*** Opening PAGE EXCERPT ***
Activity 1 - Exascale Code Scalability

The work of the Joint Lab ExaESM is conducted in two major scientific activities. The first activity is focusing on Exascale code scalability. It tries to achieve exascale readiness by improving scalability, facilitating portability and future-proofing, increasing resource and energy efficiency to enable ESM codes to run, simulations at higher resolution, and by resolving more processes. The Joint Lab activity can support this via fostering synergies, optimising community-wide developments, therefore preparing the HGF ESM community for the first European exascale machine to be located at the Jülich Supercomputing Centre.

Performance portability and new hardware architectures

Harnessing the advantages of the rapidly evolving HPC hardware is a challenge in ESM. Although great effort has been put into partially or fully porting ESMs to accelerators, the task is far from over. As GPUs quickly evolve with sometimes relevant implication to the programming model, and as the vendor landscape enlarges, the questions on how to achieve performance across different hardware, vendors and programming models is evermore relevant. The challenge is how to achieve performance portability, while ensuring development productivity, maintainability and readability. As there are several paradigms available to address this issue, we seek synergies to answer questions such as: is it possible to strongly abstract hardware-specific code? What is the best approach to achieve performance-portable code? (e.g., see this GPU vendor/programming table: https://x-dev.pages.jsc.fz-juelich.de/2022/11/02/gpu-vendor-model-compat.html) and, can we exploit performance-portable solutions to enable, facilitate and streamline modular computing? We wish to exchange experiences, plans, success stories, pitfalls and challenges from our collective experience tackling these issues.

Development and optimization of ESM dwarfs

ESM dwarfs (or mini-apps) are concise blocks of code comprising key algorithms and mathematical kernels, abstracted from their original code base. They offer the possibility of exploring improvements and optimisations in a a focused way, avoiding the complexities of working with a full model system. They naturally encourage to work within the concept of separation of concerns, by facilitating experimenting with low-level libraries, hardware-specific programming models and optimisations, and high-level abstractions to encode them.
*** Closing PAGE EXCERPT ***
*** Opening DATA SECTION ***
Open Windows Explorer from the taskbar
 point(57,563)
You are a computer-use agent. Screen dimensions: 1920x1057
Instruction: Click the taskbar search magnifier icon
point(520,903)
*** Closing DATA SECTION ***
QUESTIONS:
• a. Translate this sentence from the page on exascale code scalability into German: "Harnessing the advantages of the rapidly evolving HPC hardware is a challenge in ESM."
• b. Please rewrite the page on exascale code scalability starting with "Activity 1 - Exascale" and going on through "Jülich Supercomputing Centre.", with "Joint Lab" changed to "Joint Laboratory" throughout.

ANSWERS TO EACH TASK:
• a. Die Nutzung der Vorteile der sich rasch weiterentwickelnden HPC-Hardware ist eine Herausforderung im Bereich ESM.

• b.
Activity 1 - Exascale Code Scalability

The work of the Joint Laboratory ExaESM is conducted in two major scientific activities. The first activity is focusing on Exascale code scalability. It tries to achieve exascale readiness by improving scalability, facilitating portability and future-proofing, increasing resource and energy efficiency to enable ESM codes to run, simulations at higher resolution, and by resolving more processes. The Joint Laboratory activity can support this via fostering synergies, optimising community-wide developments, therefore preparing the HGF ESM community for the first European exascale machine to be located at the Jülich Supercomputing Centre.